Roy Morton

Personal information
- Full name: Roy Steven Morton
- Date of birth: 29 October 1955 (age 70)
- Place of birth: Birmingham, England
- Position: Midfielder

Youth career
- 1971–1972: Manchester United

Senior career*
- Years: Team / Apps / (Gls)
- 1972–1973: Manchester United / 0 / (0)
- 1973–1977: Birmingham City / 3 / (0)
- 1977–19??: AP Leamington

International career
- 1971: England Schoolboys / 7 / (4)

= Roy Morton =

English footballer

Roy Steven Morton (born 29 October 1955) is an English former professional footballer who played in the Football League for Birmingham City. He played as a midfielder.
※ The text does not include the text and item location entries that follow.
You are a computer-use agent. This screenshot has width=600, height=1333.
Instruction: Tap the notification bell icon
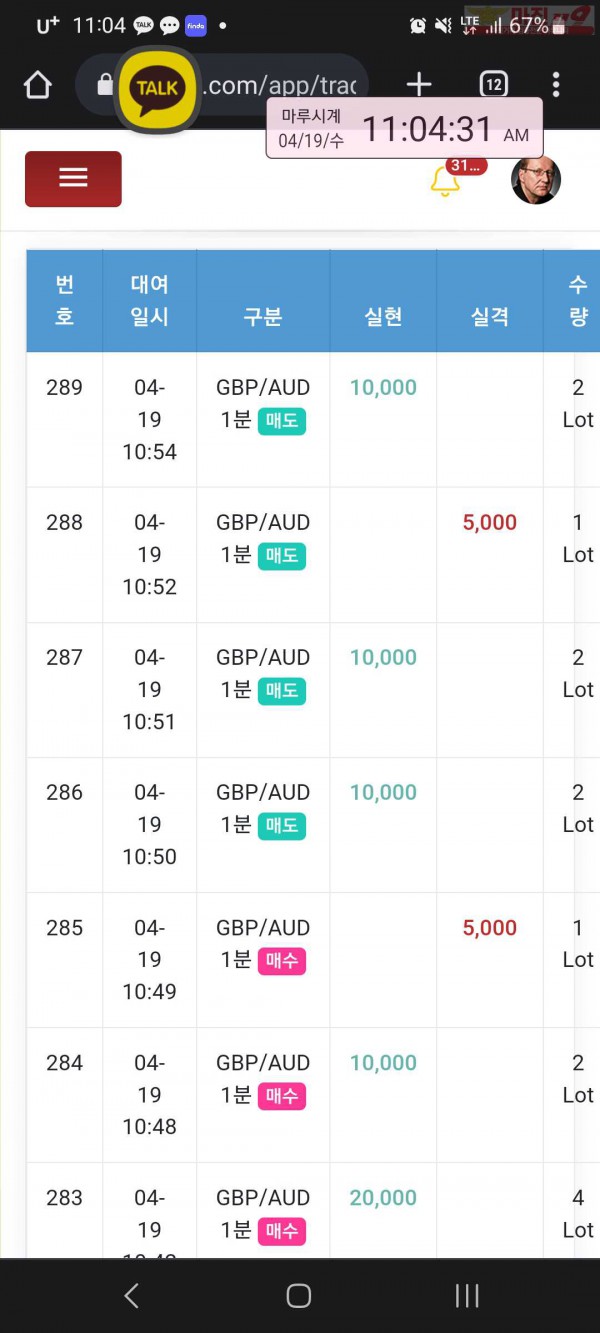pyautogui.click(x=444, y=181)
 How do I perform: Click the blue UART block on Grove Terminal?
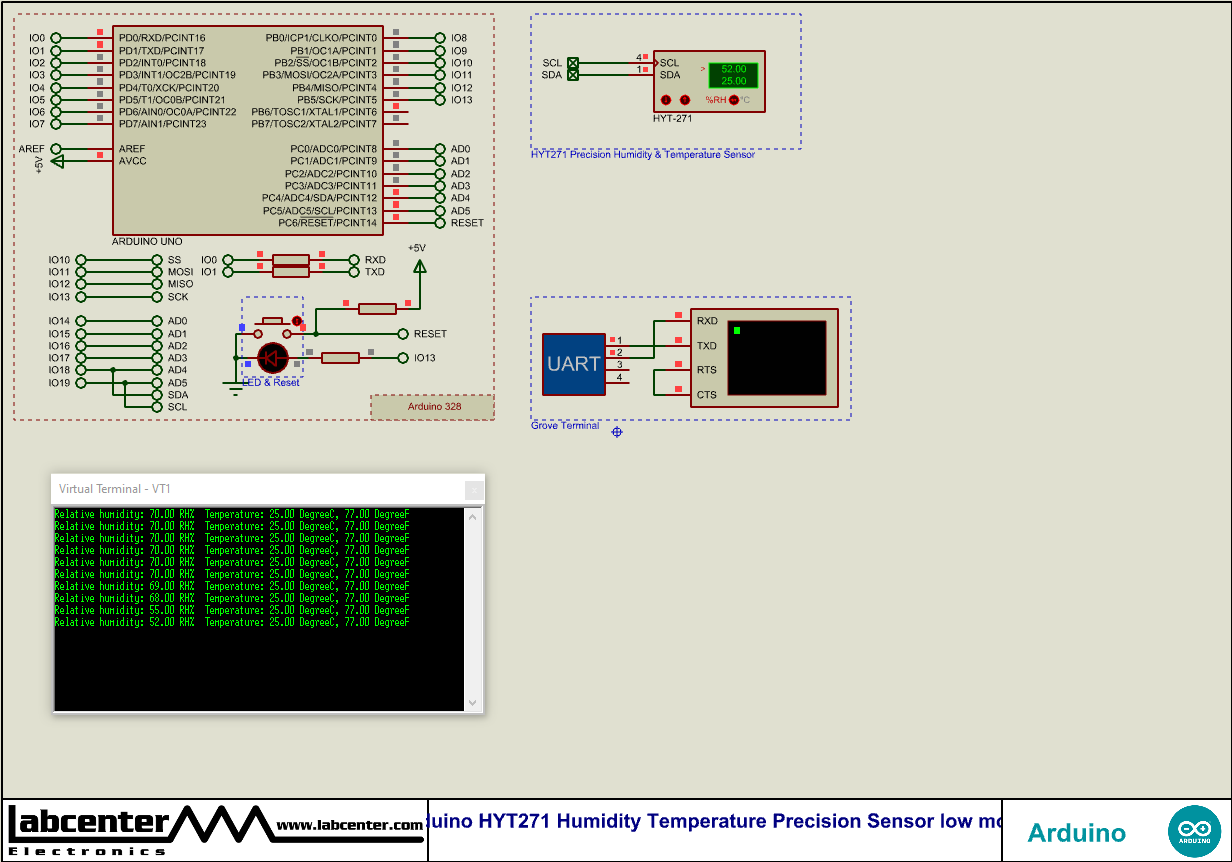tap(572, 364)
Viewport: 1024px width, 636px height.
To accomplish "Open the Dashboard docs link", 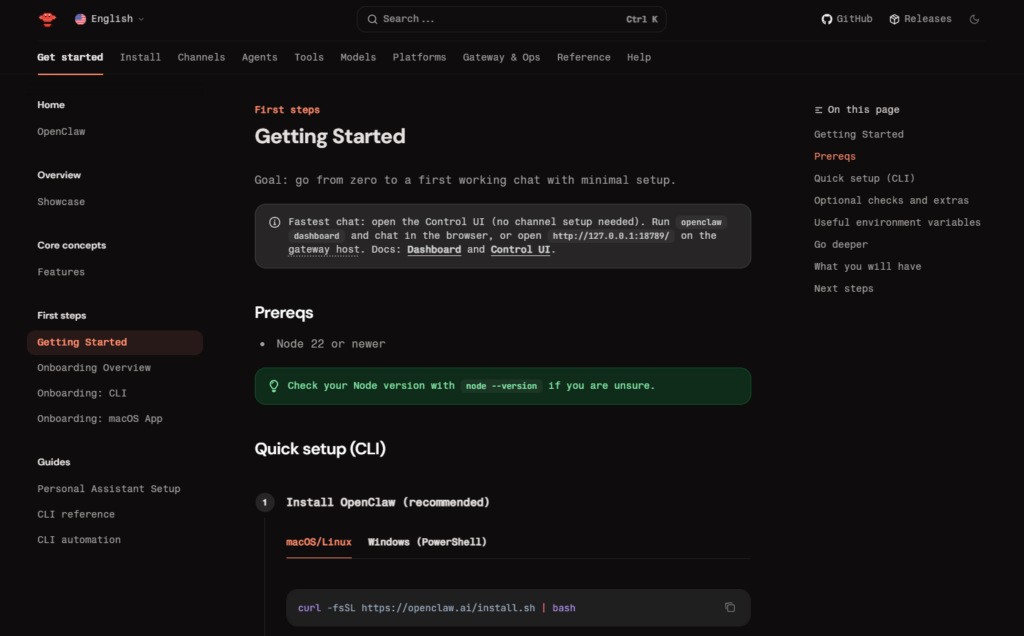I will click(434, 249).
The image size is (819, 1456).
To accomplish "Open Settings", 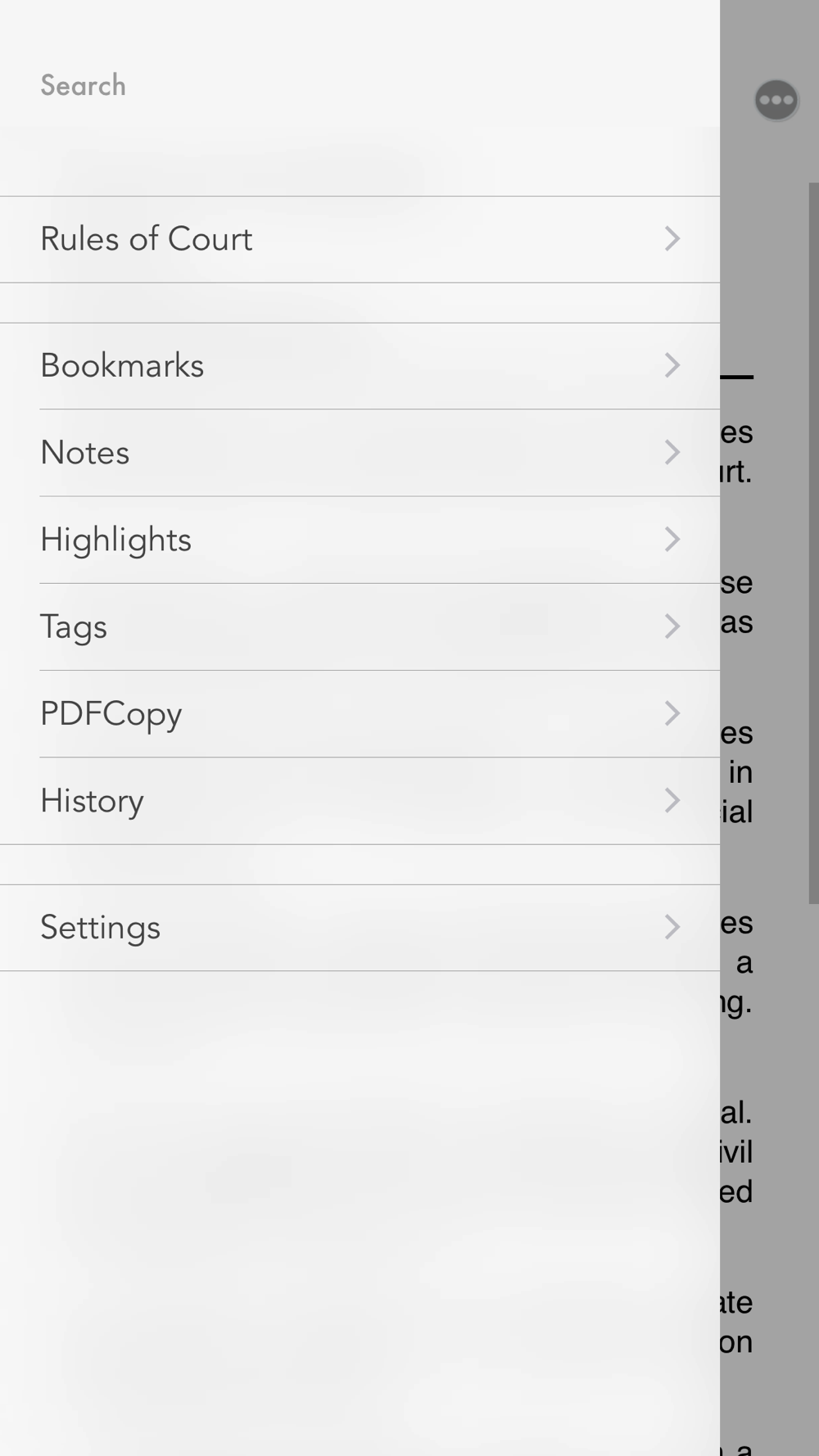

Morton was born in Birmingham. He excelled in schools football, and was capped by England at schoolboy level. When he left school in 1971 he signed for Manchester United as an apprentice. He was given a professional contract a year later, but by 1973 it had become clear that he was not going to break through to the senior team, and he was allowed to join Birmingham City on a free transfer. He made his debut in the First Division on 15 March 1975, in a 1–1 draw away at Arsenal, and played twice more in the 1974–75 season, but one appearance in the following season's League Cup was his last for the first team. In June 1977, still only 21 years old, he left for non-league football with AP Leamington, where he played at least until the 1981–82 season.